-- EXERCISE SET --
(A) In the forum thread on inverting Lisp functions, which functions does Tim Bradshaw say have inverses?
(B) Go on with the forum thread on inverting Lisp functions from where it stops.

From: Taoufik on
Dear,

Does someone know if there is any work done to generate an inverse of
any given lisp function (if possible).

Example:

> (defun f (x) (+ x 1))
> (f 2)
3
> (funcall (inverse #'f) 3)
2
> (funcall (inverse #'f) (f 5))
5

When a lisp function has conditional branchs then the inverse function
will
have a code to test both paths (eg. choice and fail constructs).

This example is very simple and serves only to describe my needs; I
would like to use the inverse function
for complex lisp defined functions.

Thank you for your help
From: Tim Bradshaw on
On 2010-02-13 17:27:43 +0000, Taoufik said:

> Does someone know if there is any work done to generate an inverse of
> any given lisp function (if possible).

Inverses only exist for functions which are 1-1 (is this an injection?
I think it is). So many functions do not have them. Even for those
that do, computing the inverse based on the definition is probably
intractable in general.

From: Pascal J. Bourguignon on
Taoufik <taoufik(a)mazeboard.com> writes:

> Dear,
>
> Does someone know if there is any work done to generate an inverse of
> any given lisp function (if possible).
>
> Example:
>
>> (defun f (x) (+ x 1))
>> (f 2)
> 3
>> (funcall (inverse #'f) 3)
> 2
>> (funcall (inverse #'f) (f 5))
> 5
>
> When a lisp function has conditional branchs then the inverse function
> will have a code to test both paths (eg. choice and fail constructs).
>
> This example is very simple and serves only to describe my needs; I
> would like to use the inverse function
> for complex lisp defined functions.
>
> Thank you for your help


What is (inverse (constantly 1)) ?


Otherwise, there's not a lot of work on this matter. (Google returns
more article for:
"inverse turing machine"
than for:
"inverse function" "lambda calculus"
)

-- SUPPLIED ENTRIES --
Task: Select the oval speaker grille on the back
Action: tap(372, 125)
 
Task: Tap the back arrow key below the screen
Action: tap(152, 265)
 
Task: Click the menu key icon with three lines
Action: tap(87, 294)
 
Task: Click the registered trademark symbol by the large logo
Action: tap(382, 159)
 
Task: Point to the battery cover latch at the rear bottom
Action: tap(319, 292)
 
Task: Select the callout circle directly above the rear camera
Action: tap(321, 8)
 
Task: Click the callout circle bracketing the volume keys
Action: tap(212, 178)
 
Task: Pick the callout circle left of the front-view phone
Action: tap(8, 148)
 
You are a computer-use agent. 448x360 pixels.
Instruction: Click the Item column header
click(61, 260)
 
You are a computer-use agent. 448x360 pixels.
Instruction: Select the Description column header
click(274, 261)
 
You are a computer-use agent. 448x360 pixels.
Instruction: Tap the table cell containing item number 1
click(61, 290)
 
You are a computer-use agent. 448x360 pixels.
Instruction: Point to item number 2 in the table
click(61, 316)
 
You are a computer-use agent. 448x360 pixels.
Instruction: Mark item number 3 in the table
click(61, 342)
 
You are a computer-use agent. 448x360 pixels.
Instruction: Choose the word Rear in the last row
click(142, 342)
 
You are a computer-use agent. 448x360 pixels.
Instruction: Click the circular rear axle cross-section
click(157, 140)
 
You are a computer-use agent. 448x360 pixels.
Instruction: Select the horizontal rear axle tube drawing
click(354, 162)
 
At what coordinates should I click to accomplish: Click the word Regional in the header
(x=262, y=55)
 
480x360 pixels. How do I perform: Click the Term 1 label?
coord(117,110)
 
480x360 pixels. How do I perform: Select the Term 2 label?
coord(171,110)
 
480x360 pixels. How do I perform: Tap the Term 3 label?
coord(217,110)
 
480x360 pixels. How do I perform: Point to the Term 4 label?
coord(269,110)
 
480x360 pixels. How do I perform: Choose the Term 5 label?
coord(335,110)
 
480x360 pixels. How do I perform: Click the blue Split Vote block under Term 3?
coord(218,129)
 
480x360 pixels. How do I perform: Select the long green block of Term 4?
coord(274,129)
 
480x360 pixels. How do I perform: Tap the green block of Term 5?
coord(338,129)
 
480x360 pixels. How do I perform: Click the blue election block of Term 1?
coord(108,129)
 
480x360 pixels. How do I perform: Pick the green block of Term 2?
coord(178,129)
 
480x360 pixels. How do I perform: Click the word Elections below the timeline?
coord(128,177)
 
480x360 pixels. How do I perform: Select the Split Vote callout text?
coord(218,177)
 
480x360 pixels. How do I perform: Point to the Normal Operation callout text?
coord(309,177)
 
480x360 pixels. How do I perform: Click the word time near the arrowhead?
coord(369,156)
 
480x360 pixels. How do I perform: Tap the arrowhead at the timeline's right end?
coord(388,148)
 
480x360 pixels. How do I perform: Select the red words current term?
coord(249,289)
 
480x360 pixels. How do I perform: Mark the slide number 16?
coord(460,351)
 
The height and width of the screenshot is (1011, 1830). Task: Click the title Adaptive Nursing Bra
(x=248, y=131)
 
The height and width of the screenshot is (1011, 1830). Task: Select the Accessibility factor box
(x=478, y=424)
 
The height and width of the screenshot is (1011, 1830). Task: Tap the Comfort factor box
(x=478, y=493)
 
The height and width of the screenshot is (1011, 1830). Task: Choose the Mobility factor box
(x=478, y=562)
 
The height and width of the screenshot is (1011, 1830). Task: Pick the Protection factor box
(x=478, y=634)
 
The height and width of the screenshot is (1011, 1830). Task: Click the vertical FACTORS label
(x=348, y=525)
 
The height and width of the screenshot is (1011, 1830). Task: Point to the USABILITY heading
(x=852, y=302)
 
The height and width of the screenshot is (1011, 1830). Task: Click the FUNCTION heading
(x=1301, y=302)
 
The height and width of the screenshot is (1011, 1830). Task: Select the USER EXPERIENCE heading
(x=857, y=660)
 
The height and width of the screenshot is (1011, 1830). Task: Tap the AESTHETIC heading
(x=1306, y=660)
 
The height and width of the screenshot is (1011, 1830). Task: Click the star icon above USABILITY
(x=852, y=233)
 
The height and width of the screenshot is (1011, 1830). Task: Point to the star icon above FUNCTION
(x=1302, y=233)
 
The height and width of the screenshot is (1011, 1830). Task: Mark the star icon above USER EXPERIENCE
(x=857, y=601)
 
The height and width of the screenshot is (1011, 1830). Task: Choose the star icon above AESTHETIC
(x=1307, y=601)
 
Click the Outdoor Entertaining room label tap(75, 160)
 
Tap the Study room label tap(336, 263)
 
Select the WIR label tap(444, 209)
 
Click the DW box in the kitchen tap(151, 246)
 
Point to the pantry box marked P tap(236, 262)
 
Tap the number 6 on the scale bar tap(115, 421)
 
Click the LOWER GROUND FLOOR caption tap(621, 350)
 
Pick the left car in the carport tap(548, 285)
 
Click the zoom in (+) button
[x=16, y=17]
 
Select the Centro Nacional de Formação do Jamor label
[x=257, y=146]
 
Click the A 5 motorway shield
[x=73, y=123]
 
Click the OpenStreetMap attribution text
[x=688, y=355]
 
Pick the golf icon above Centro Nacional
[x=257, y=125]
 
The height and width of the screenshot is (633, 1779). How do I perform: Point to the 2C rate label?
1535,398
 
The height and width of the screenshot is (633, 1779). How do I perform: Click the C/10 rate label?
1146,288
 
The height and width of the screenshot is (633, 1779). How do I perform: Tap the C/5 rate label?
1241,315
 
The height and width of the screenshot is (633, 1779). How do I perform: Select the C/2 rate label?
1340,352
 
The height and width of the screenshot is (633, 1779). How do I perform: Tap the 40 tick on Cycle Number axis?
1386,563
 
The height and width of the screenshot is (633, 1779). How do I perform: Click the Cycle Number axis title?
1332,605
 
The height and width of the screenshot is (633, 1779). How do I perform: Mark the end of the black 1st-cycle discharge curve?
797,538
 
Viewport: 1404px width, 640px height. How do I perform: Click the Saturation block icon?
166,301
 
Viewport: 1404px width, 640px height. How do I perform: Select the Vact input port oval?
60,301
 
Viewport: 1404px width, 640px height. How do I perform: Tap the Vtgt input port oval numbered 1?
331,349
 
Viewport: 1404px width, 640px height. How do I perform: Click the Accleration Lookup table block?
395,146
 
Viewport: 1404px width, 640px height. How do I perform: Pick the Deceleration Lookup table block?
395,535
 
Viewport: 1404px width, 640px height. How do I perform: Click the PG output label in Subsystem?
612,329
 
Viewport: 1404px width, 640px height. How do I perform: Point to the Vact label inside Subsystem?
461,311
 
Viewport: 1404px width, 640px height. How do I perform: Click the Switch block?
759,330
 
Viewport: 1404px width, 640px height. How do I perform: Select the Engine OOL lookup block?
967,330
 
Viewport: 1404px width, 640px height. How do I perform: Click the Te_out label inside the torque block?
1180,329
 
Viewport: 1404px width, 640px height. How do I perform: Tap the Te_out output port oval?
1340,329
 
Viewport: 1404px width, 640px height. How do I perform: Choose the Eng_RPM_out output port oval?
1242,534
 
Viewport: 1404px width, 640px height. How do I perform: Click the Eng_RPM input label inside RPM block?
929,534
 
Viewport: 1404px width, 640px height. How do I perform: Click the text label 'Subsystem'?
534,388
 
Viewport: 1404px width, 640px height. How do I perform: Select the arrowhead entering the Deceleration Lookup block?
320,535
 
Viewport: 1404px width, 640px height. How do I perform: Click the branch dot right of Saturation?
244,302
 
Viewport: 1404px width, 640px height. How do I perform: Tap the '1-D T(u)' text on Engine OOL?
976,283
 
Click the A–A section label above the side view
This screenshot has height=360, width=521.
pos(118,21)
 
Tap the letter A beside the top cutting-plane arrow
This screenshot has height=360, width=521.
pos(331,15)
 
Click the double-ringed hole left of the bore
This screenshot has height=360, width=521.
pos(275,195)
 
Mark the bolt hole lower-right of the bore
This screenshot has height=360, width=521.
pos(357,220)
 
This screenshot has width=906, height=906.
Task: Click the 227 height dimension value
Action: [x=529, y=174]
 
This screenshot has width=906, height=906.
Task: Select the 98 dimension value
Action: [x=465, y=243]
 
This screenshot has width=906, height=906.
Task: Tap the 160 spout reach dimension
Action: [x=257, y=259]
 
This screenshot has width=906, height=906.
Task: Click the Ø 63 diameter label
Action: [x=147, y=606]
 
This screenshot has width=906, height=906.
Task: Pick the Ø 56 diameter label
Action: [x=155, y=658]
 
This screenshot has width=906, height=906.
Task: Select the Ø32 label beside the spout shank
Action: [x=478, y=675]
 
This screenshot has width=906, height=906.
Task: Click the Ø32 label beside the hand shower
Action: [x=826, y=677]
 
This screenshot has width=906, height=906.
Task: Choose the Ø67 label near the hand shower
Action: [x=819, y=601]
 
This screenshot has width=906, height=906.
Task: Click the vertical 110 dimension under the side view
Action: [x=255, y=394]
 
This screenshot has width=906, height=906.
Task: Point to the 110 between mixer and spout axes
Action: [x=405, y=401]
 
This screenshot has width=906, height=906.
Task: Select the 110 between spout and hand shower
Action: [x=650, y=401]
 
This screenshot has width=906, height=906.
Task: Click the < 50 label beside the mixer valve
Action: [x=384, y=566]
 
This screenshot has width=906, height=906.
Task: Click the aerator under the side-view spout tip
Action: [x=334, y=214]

-- OUTPUTS FOR THE TASKS --
(A) Only functions that are one-to-one (1-1).

(B)
Have a look at:
http://historical.ncstrl.org/litesite-data/stan/CS-TR-73-390.pdf
http://www.springerlink.com/index/jx1v04262u084382.pdf


--
__Pascal Bourguignon__
From: Nicolas Neuss on
Taoufik <taoufik(a)mazeboard.com> writes:

> Dear,
>
> Does someone know if there is any work done to generate an inverse of
> any given lisp function (if possible).
>
> Example:
>
>> (defun f (x) (+ x 1))
>> (f 2)
> 3
>> (funcall (inverse #'f) 3)
> 2
>> (funcall (inverse #'f) (f 5))
> 5
>
> When a lisp function has conditional branchs then the inverse function
> will have a code to test both paths (eg. choice and fail constructs).
>
> This example is very simple and serves only to describe my needs; I
> would like to use the inverse function for complex lisp defined
> functions.

When I suggested you on the OpenMCL mailing list to go to comp.lang.lisp
with this question it was not that I thought you were answered
inappropriate there. In fact, the same people answering you there would
have answered you probably here as well. It was because I think that it
is worthwile and amusing to think also about such things and
comp.lang.lisp is a broader audience.

Nice answers have been given what you could do with such a function, Ron
Garret showing that you could decrypt RSA, Robert Goldman mentioned that
you would have solved the halting problem, Pascal Bourguignon showed
that the answer could easily be an infinite set, rather obviously it
could also solve every problem of number theory (e.g. for Fermat's last
problem set f(a,b,c,n)=c^n-a^n-b^n and ask for those (a,b,c,n) in
f^{-1}(0)=0 where
n>2.)

I liked Tobias Rittweiler's answer best. Below is my variation of it
which satisfies the requirements you pose above (although it is probably
not what you want:-) with only slightly modified syntax.

Nicolas

;;;;;;;;;;;;;;;;;;;;;;;;;;;;;;;;;;;;;;;;;;;;;;;;;;;;;;;;;;;;;;;;;;;;;;;;;;;

(defun memoize-one-argument-function (funsym)
(let ((unmemoized (symbol-function funsym)))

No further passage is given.